Git Log Parser
GitLogParser
Generates visualisation data from git repository logs and repository file list.
This parser specializes in tracking file changes across different file-versions on different feature-branches and then the merged main. Furthermore, special care is taken not to display non-existent files that might show up in normal Git histories due to renaming actions on feature branches.
Things to note:
- File deletions that get reverted later on are ignored by this parser.
It supports the following metrics per file:
Metric | Description |
---|---|
age_in_weeks |
The file’s age measured in weeks since creation. |
number_of_authors |
The count of distinct authors who have contributed commits. |
number_of_commits |
The total commits made to the file. |
number_of_renames |
How many times the file has been renamed. |
range_of_weeks_with_commits |
The span of weeks during which commits were made. |
successive_weeks_with_commits |
Consecutive weeks during which the file received commits. |
weeks_with_commits |
The number of weeks in which the file was modified. |
highly_coupled_files |
Files often modified together with this file (35% overlap or more). |
median_coupled_files |
The median number of files modified in tandem with this file. |
Additionally, the following Edge Metrics are calculated:
Metric | Description |
---|---|
temporal_coupling |
The degree of temporal coupling between two files (>=35%) |
The names of authors are saved when the –add-author flag is set.
Scan a local git repository on your machine
Creating required files on the fly | repo-scan
See ccsh gitlogparser repo-scan -h
for help. Standard usage:
ccsh gitlogparser repo-scan --repo-path <path>
With the sub command repo-scan
you can parse a local git repository on your disk. During scanning a git log of the
repository in the current working directory (or from the directory specified by repo-path) is created in your
temp-Folder and parsed automatically. Furthermore, the parser creates another temporary file-name-list of files that are
tracked by git automatically which is needed for the parsing process.
The result is written as JSON to standard out or into an output file (if specified by -o
option).
If a project is piped into the GitLogParser, the results and the piped project are merged. The resulting project has the project name specified for the GitLogParser.
Executing the repo-scan subcommand
ccsh gitlogparser repo-scan --repo-path <path_to_my_git_project> -o output.cc.json.gz
- load
output.cc.json.gz
in visualization
Manual creation of required files | log-scan
See ccsh gitlogparser log-scan -h
for help. Standard usage:
ccsh gitlogparser log-scan --git-log <path> --repo-files <path>
With the sub command log-scan
, an existing git log and file name list are used for parsing.

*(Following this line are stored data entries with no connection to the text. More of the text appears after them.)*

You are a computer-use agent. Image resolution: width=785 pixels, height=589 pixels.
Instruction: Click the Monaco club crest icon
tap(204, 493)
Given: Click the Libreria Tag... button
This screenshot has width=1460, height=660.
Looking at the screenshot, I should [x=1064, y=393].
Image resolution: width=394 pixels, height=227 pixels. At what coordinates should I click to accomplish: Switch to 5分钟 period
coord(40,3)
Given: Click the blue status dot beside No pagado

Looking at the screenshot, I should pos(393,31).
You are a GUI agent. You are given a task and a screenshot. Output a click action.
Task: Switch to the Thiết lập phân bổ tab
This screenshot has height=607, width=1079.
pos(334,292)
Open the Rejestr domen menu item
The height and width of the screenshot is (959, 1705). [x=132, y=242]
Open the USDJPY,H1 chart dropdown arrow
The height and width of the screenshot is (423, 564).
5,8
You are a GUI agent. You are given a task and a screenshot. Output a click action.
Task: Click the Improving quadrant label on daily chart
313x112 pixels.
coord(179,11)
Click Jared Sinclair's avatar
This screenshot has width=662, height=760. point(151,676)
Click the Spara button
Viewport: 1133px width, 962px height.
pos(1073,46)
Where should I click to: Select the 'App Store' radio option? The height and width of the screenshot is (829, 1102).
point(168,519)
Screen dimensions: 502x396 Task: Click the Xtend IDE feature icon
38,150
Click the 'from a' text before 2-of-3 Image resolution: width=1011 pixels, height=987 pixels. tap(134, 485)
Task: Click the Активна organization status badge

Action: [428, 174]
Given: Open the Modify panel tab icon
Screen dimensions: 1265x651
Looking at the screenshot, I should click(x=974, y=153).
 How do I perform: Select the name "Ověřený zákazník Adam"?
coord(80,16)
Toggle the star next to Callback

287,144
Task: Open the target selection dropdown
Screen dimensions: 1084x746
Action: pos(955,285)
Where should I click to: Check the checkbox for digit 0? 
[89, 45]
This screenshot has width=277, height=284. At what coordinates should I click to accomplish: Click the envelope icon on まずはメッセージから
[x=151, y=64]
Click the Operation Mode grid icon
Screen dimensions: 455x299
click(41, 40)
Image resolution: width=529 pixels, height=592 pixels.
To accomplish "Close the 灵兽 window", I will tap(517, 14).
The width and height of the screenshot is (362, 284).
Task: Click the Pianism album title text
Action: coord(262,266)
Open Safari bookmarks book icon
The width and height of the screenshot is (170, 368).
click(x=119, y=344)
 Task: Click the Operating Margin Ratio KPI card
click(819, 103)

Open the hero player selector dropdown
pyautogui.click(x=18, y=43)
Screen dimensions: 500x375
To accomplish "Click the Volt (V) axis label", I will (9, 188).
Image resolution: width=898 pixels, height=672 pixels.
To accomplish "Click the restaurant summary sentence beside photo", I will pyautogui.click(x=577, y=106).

The result is written as JSON to standard out or into an output file (if specified by -o
option).
If a project is piped into the GitLogParser, the results and the piped project are merged. The resulting project has the project name specified for the GitLogParser.
Creating the repository log for metric generation
SCM | Log format | Command for log creation | tracks renames | ignores deleted files | supports code churn |
---|---|---|---|---|---|
git | GIT_LOG_NUMSTAT_RAW_REVERSED | git log --numstat --raw --topo-order --reverse -m |
yes | yes | yes |
You can also use the bash script anongit which generates a git log with anonymized authors for usage with CodeCharta.
Creating the git files list of the repository for metric generation
git ls-files > file-name-list.txt
Please make sure to execute this command in the root folder of your repository.
Executing the log-scan subcommand
cd <my_git_project>
git log --numstat --raw --topo-order --reverse -m > git.log
(oranongit > git.log
)git ls-files > file-name-list.txt
ccsh gitlogparser log-scan --git-log git.log --repo-files file-name-list.txt -o output.cc.json.gz
- load
output.cc.json.gz
in visualization